Selon Thialy Faye, ce résultat « traduit l’engagement constant des autorités, des entreprises extractives et de la société civile pour une gouvernance transparente, inclusive et responsable ».
Le Conseil d’administration international de l’ITIE a d’ailleurs salué :
● l’engagement politique du Sénégal en faveur de la transparence,
● la qualité et la régularité des publications de données,
● les avancées réalisées en matière de réformes structurelles.
L’évaluation repose sur trois composantes essentielles :
● Résultats et impacts : 92,5 %
● Engagement des parties prenantes : 87,5 %
● Transparence : 81 %
Ces performances traduisent notamment :
■ un plan de travail aligné aux priorités nationales,
■ une forte dynamique multipartite,
■ une accessibilité accrue des données publiques.
Malgré ces avancées, certaines insuffisances persistent. Le principal point faible demeure les transferts infranationaux, notés à 50 %, qui concernent la redistribution des revenus extractifs aux collectivités territoriales.

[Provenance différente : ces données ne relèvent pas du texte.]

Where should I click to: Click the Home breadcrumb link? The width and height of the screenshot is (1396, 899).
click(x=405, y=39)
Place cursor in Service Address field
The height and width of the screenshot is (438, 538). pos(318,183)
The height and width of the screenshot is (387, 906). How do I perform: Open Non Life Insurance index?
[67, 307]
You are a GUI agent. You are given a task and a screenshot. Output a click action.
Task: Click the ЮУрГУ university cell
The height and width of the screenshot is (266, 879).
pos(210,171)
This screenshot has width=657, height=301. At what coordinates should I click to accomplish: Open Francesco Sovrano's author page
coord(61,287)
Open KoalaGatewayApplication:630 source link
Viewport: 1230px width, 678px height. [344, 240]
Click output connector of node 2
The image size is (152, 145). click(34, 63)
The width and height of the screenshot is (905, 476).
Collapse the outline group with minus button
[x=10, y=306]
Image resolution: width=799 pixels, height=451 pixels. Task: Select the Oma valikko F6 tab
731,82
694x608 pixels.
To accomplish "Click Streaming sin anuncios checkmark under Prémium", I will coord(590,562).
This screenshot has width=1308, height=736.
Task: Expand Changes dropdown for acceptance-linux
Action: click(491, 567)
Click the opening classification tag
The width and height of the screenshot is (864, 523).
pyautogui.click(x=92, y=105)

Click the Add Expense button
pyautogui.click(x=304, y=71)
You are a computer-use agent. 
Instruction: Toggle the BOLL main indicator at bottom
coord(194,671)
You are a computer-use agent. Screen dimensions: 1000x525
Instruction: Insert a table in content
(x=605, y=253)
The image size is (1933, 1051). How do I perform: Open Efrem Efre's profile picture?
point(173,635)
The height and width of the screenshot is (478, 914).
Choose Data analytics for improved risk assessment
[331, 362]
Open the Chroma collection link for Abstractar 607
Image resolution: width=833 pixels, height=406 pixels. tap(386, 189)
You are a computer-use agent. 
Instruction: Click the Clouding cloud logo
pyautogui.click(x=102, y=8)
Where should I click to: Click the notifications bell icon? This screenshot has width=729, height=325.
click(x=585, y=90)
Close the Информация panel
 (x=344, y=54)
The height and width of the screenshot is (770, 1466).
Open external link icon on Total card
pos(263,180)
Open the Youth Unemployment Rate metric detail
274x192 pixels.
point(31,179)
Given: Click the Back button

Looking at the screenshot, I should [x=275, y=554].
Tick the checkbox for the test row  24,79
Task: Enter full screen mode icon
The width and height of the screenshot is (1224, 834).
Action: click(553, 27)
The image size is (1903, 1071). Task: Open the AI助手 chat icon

D’autres axes d’amélioration ont été identifiés :
● la transparence des flux financiers des entreprises publiques,
la publication et ■ l’analyse des données sur les bénéficiaires effectifs,
■ l’amélioration du processus d’octroi des licences.
Le nombre de mesures correctives a significativement diminué, passant de 26 en 2021 à 11 en 2026, illustrant les progrès accomplis.
Autre signe de reconnaissance : la prochaine validation du Sénégal est prévue en 2030, soit un délai exceptionnel de cinq ans, contre trois habituellement.
Dans un contexte marqué par le développement du secteur pétrolier et gazier, les autorités entendent consolider les acquis et renforcer l’impact des revenus extractifs sur le développement local.
Pour Thialy Faye, « le score obtenu constitue une base solide, mais les efforts doivent se poursuivre pour répondre aux attentes des populations et garantir une gestion optimale des ressources naturelles ».
Avec ce résultat, le Sénégal confirme sa place de modèle en matière de transparence et de bonne gouvernance extractive, tout en se projetant vers de nouveaux défis à l’horizon 2030.